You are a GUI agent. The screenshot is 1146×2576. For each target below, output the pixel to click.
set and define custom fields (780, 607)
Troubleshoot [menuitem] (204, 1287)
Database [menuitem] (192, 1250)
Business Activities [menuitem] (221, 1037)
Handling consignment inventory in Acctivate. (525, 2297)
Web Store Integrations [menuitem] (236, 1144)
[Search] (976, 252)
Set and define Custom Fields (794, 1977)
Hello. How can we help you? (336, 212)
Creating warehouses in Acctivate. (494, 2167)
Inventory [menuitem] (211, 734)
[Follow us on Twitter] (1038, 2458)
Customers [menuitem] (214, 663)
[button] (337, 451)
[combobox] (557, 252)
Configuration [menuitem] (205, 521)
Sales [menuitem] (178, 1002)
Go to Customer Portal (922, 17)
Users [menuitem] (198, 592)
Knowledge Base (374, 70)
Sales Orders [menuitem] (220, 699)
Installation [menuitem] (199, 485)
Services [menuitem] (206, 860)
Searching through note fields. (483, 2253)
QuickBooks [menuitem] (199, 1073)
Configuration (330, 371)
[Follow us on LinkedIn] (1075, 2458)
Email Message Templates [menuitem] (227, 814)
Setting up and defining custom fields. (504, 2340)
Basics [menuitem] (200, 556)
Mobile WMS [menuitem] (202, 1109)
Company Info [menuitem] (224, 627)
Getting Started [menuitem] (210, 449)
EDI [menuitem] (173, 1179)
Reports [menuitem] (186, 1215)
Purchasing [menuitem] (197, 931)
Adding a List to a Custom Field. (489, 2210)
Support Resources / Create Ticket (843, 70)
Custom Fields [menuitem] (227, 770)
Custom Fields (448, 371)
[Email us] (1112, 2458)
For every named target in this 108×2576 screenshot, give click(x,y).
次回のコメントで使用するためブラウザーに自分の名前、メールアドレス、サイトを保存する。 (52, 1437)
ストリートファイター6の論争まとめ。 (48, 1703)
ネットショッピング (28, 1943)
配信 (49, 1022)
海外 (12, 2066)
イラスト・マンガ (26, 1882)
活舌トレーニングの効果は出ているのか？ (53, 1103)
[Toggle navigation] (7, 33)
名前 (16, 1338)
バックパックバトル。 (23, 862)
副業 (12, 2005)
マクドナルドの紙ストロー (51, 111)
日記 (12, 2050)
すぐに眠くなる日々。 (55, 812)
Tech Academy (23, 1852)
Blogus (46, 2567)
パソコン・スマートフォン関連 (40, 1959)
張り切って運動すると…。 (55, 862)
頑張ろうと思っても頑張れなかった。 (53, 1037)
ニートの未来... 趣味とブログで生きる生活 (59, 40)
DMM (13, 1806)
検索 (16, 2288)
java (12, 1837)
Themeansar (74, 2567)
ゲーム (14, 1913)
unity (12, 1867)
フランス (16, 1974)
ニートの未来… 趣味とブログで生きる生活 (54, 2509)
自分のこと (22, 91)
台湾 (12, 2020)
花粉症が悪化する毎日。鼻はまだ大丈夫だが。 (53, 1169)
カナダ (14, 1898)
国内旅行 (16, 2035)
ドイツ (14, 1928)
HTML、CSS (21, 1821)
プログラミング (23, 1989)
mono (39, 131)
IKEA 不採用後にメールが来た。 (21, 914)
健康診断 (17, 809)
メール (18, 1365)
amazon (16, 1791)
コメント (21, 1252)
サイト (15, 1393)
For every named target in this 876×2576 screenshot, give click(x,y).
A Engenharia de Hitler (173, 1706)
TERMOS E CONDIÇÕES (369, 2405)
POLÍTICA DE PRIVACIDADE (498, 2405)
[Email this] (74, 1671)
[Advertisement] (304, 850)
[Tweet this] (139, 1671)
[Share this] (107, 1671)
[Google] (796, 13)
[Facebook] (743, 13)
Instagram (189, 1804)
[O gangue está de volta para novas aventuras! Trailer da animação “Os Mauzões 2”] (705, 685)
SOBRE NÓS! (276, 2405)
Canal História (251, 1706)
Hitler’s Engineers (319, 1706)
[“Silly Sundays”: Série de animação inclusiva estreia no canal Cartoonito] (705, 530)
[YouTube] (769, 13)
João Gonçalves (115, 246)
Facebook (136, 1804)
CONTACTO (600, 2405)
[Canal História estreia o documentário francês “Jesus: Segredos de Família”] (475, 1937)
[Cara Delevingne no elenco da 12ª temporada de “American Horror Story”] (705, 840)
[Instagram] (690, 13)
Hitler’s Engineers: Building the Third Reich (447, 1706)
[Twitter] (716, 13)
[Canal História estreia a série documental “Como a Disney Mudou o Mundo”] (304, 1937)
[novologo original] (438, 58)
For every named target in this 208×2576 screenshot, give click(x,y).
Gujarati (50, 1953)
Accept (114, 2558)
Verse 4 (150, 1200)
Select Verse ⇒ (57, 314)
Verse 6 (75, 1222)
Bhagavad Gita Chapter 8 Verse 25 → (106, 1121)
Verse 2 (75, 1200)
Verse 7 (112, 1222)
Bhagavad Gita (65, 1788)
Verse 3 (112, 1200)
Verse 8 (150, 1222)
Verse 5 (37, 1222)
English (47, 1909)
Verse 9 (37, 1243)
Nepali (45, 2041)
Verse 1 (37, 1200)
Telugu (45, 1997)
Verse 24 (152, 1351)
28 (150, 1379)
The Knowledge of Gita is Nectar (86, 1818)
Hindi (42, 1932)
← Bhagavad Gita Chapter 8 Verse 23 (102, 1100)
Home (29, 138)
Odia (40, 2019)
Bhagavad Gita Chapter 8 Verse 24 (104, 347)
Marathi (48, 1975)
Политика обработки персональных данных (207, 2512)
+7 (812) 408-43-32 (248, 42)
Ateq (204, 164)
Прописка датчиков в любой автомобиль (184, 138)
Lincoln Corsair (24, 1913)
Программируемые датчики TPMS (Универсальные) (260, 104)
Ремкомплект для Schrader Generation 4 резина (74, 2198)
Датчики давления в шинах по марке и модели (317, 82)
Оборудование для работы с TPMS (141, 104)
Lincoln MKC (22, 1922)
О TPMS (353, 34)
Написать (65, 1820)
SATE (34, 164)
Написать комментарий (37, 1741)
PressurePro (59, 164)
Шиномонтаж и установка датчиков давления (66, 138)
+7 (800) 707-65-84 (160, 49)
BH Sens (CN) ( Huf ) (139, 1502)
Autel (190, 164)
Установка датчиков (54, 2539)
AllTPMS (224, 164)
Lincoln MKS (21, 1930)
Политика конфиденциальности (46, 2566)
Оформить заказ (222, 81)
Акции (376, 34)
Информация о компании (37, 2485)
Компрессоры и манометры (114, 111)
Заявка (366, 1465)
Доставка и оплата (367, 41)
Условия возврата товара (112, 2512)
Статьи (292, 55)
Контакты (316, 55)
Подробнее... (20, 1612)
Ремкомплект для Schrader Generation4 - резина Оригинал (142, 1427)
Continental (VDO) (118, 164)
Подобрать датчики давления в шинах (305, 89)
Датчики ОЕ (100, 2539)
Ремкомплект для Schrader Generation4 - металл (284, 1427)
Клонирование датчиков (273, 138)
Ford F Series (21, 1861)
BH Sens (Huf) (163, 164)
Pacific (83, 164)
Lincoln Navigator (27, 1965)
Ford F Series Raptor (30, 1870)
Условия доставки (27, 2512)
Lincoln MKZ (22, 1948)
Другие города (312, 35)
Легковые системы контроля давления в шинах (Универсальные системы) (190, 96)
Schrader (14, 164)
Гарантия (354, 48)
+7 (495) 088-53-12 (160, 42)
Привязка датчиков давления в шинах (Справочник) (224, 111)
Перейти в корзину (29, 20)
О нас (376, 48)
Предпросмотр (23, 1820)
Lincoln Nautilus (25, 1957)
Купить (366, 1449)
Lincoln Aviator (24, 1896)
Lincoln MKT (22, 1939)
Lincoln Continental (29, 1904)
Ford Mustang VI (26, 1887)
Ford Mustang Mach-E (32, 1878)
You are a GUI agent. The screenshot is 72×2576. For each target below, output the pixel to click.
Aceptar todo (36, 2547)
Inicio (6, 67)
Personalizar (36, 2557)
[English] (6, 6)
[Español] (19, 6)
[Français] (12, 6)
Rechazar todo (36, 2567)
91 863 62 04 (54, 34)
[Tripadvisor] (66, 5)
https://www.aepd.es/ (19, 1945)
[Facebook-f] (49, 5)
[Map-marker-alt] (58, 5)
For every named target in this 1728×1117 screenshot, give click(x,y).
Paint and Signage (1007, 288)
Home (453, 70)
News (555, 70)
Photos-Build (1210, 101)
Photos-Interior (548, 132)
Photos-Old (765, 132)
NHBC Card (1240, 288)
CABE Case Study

--------------------------------------------------

Copy out the range of lines above starting at the line with "The Knowledge of Gita is Nectar (86, 1818)" and ending at the line with "BH Sens (CN) ( Huf ) (139, 1502)", exactly and including both.

The Knowledge of Gita is Nectar (86, 1818)
Hindi (42, 1932)
← Bhagavad Gita Chapter 8 Verse 23 (102, 1100)
Home (29, 138)
Odia (40, 2019)
Bhagavad Gita Chapter 8 Verse 24 (104, 347)
Marathi (48, 1975)
Политика обработки персональных данных (207, 2512)
+7 (812) 408-43-32 (248, 42)
Ateq (204, 164)
Прописка датчиков в любой автомобиль (184, 138)
Lincoln Corsair (24, 1913)
Программируемые датчики TPMS (Универсальные) (260, 104)
Ремкомплект для Schrader Generation 4 резина (74, 2198)
Датчики давления в шинах по марке и модели (317, 82)
Оборудование для работы с TPMS (141, 104)
Lincoln MKC (22, 1922)
О TPMS (353, 34)
Написать (65, 1820)
SATE (34, 164)
Написать комментарий (37, 1741)
PressurePro (59, 164)
Шиномонтаж и установка датчиков давления (66, 138)
+7 (800) 707-65-84 (160, 49)
BH Sens (CN) ( Huf ) (139, 1502)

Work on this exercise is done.